WHAT YOU HAVE TO DO:
Please continue the Sixth Circuit opinion on James Alsante's sentencing from the point where it stops.

SELECTION:
====

UNITED STATES of America, Plaintiff-Appellee, v. James ALSANTE, Defendant-Appellant.
No. 15-5343.
United States Court of Appeals, Sixth Circuit.
Argued: Jan. 27, 2016. Decided and Filed: Feb. 5, 2016.
Before: GUY, SUTTON, and McKEAGUE, Circuit Judges.
OPINION
SUTTON, Circuit Judge.
James Alsante pleaded guilty to failing to register as a sex offender under federal law. At his sentencing hearing, the district court permitted the government to introduce evidence that Alsante had committed other sexual-misconduct crimes with a minor, all of which were the subject of pending state court charges. The district court relied on that conduct in imposing a 54-month sentence, an upward variance from his advisory guidelines range. Is that fair or more to the point constitutional? Did the court violate Alsante’s due process rights or his rights against self-incrimination by permitting the government to introduce evidence related to pending state court charges at his federal sentencing hearing? Alsante says that it did because any attempt to rebut the government’s evidence at the federal sentencing hearing hampered his ability to defend himself in state court. For the reasons that follow, we hold that it did not.
The Sex Offender Registration and Notification Act requires convicted sex offenders to register periodically with state officials, updating their address and other identifying information along the way.
Due in part to this other conduct, the government sought an upward departure and an upward variance from the guidelines range, urging the court to impose a ten-year prison sentence, the statutory maximum. See
At the hearing, the court admitted this evidence over Alsante’s objection. The government called S.W., the alleged victim of Alsante’s state law offense, to testify. She said that Alsante had been in a relationship with her mother and had lived with the family for a period of time. When she was fourteen, she added, Alsante sexually abused her on several occasions. The government next called S.W.’s mother, who described several “red flags” that had alerted her to the possibility of sexual contact between Alsante and S.W. R. 39 at 60. After cross-examining both witnesses, defense counsel put on testimony by Alsante’s mother, who discussed her relationship with Alsante and his prior run-ins with the law. Before delivering its sentence, the district court asked Alsante whether he wished to make a statement. He declined.
Due Process Clause. Alsante’s due process argument begins with a concession. He acknowledges that, under a federal statute, “[n]o limitation shall be placed on the information concerning the background, character, and conduct of a person convicted of an offense which a court of the United States may receive and consider for the purpose of imposing an appropriate sentence.”
The problem, says Alsante, is that the court’s evidentiary approach, as applied to his sentencing proceeding and as applied to this evidence, violated his due process rights nonetheless. When the district court admitted evidence related to the pending state charges, it unconstitutionally burdened his ability to mount a robust defense in the state court case. Had Alsante vigorously cross-examined the witnesses or otherwise attempted to rebut their claims, he says that he might have revealed his state court trial strategy or elicited damaging information. He thus had to choose between (1) offering a half-hearted mitigation argument with respect to his federal sentence or (2) increasing his chances of conviction with respect to the state charges.

====

PROVIDED DATA:
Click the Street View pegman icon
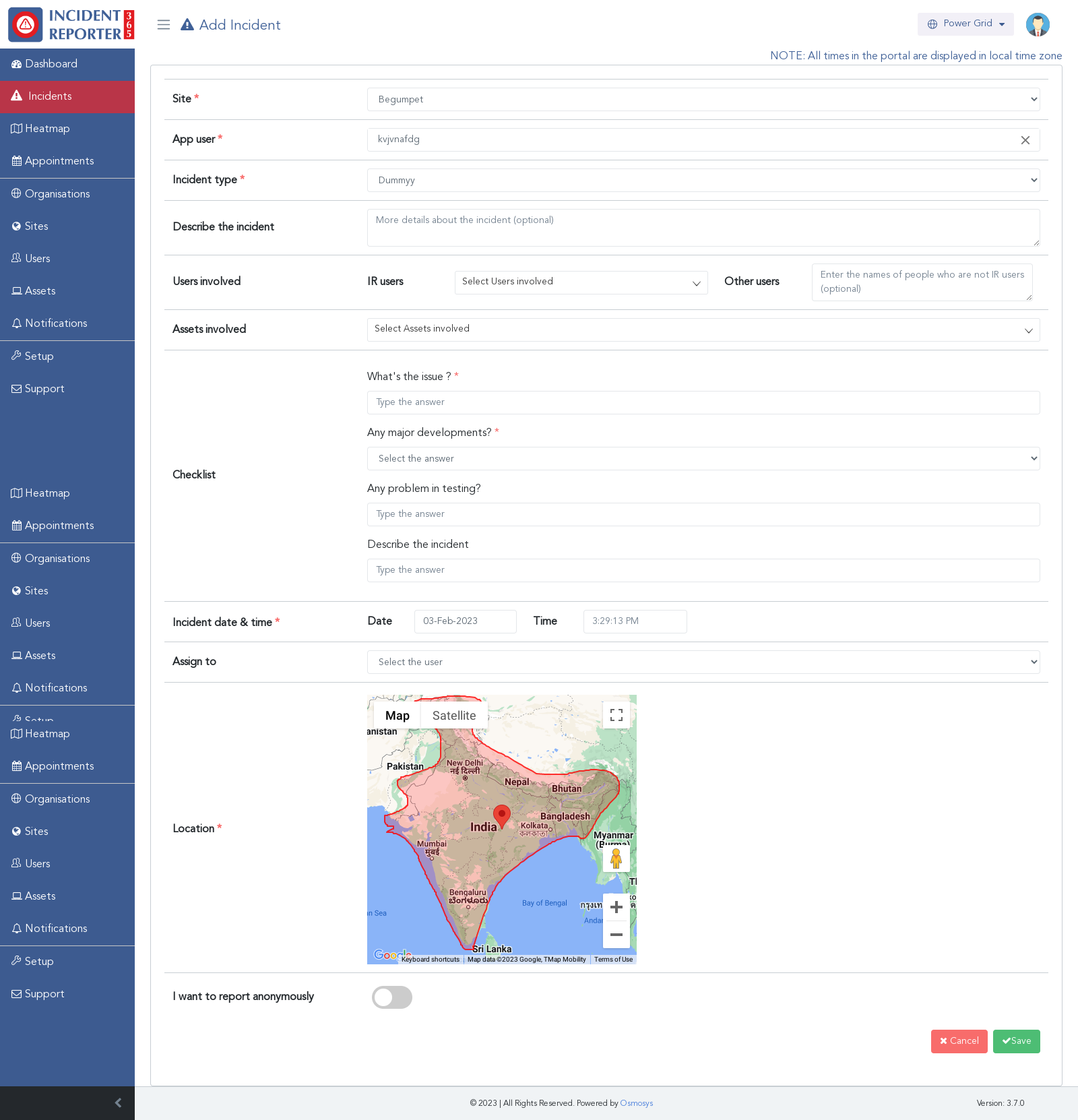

====

ANSWER TO THIS PROBLEM:
But the Due Process Clause does not offer convicted defendants at sentencing the same “constitutional protections afforded defendants at a criminal trial.” United States v. Silverman, 976 F.2d 1502, 1511 (6th Cir. 1992) (en banc). “[B]oth before and since the American colonies became a nation,” Williams v. New York explains, “courts in this country and in England practiced a policy under which a sentencing judge could exercise a wide discretion in the sources and types of evidence used to assist him in determining the kind and extent of punishment to be imposed within limits fixed by law.” 337 U.S. 241, 246 (1949). That tradition has become more settled over time, because “possession of the fullest information possible concerning the defendant’s life and characteristics” is “[h]ighly relevant—if not essential—to [the judge’s] selection of an appropriate sentence.” Id. at 247. An imperative of “evidentiary inclusiveness”—“a frame of reference as likely to facilitate leniency as to impede it,” United States v. Graham-Wright, 715 F.3d 598, 601 (6th Cir. 2013)—explains why the Evidence Rules, the Confrontation Clause, and the beyond-a-reasonable-doubt standard of proof do not apply at sentencing. See United States v. O’Brien, 560 U.S. 218, 224 (2010) (beyond a reasonable doubt); Williams, 337 U.S. at 246-47, 252 (Evidence Rules); United States v. Katzopoulos, 437 F.3d 569, 576 (6th Cir. 2006) (Confrontation Clause); see generally United States v. Tucker, 404 U.S. 443, 446 (1972).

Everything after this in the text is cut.